**Exercise goal:** Repeat exactly, and only, the lines below starting at the line that contains "Tap the search" and ending at the line that contains "You are a computer-use agent. The", inclusive of both.

**Extracted entries:**

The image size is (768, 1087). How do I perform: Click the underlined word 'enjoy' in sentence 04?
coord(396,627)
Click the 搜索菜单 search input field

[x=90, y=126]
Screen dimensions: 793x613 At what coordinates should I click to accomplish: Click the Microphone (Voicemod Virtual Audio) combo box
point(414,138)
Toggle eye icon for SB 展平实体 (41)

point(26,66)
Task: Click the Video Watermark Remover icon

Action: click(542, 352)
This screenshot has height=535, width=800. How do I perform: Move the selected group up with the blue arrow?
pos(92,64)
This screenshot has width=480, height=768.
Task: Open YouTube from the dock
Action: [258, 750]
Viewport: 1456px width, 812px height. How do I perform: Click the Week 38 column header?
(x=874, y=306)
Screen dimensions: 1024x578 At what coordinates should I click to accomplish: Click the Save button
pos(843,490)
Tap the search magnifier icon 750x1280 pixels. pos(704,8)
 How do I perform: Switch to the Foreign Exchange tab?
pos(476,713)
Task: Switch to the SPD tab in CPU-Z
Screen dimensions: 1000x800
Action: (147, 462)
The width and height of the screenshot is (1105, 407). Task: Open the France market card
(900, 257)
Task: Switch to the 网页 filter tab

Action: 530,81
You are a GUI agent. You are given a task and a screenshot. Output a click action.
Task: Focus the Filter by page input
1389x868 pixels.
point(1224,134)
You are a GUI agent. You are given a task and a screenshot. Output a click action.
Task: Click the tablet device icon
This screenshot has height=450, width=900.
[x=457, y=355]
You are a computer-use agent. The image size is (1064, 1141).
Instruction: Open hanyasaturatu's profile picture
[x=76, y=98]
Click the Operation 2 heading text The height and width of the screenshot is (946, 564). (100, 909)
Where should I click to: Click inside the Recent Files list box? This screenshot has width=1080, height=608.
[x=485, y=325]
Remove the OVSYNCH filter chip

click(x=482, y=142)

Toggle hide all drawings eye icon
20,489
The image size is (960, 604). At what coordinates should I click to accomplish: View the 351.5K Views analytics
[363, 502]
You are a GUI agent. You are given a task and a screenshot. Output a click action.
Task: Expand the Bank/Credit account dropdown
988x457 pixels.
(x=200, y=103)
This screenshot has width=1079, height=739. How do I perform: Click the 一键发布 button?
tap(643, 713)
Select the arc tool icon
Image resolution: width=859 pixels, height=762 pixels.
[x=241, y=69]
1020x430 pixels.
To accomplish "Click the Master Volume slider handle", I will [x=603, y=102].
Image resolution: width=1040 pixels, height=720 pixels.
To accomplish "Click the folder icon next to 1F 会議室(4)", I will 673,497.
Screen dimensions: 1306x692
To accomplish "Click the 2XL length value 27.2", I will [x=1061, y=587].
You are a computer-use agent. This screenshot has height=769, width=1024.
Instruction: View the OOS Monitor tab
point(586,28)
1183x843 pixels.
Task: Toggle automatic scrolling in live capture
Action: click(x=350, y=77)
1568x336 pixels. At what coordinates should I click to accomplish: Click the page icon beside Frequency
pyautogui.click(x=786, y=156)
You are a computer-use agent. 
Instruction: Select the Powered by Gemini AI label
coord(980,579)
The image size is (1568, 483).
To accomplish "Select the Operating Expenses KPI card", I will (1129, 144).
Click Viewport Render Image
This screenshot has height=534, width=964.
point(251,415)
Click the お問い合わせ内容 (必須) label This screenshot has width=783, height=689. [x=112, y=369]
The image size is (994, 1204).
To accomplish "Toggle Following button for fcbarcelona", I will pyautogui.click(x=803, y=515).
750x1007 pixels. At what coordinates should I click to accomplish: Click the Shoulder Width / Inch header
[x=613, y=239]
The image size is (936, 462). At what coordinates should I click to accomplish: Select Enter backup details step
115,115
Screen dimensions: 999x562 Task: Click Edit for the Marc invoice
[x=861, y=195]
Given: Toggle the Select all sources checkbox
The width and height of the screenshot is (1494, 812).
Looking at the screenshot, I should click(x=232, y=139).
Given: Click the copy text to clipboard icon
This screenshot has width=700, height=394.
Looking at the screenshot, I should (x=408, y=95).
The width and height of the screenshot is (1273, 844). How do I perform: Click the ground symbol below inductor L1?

**Result for this task:**
Tap the search magnifier icon 750x1280 pixels. pos(704,8)
 How do I perform: Switch to the Foreign Exchange tab?
pos(476,713)
Task: Switch to the SPD tab in CPU-Z
Screen dimensions: 1000x800
Action: (147, 462)
The width and height of the screenshot is (1105, 407). Task: Open the France market card
(900, 257)
Task: Switch to the 网页 filter tab

Action: 530,81
You are a GUI agent. You are given a task and a screenshot. Output a click action.
Task: Focus the Filter by page input
1389x868 pixels.
point(1224,134)
You are a GUI agent. You are given a task and a screenshot. Output a click action.
Task: Click the tablet device icon
This screenshot has height=450, width=900.
[x=457, y=355]
You are a computer-use agent. The image size is (1064, 1141).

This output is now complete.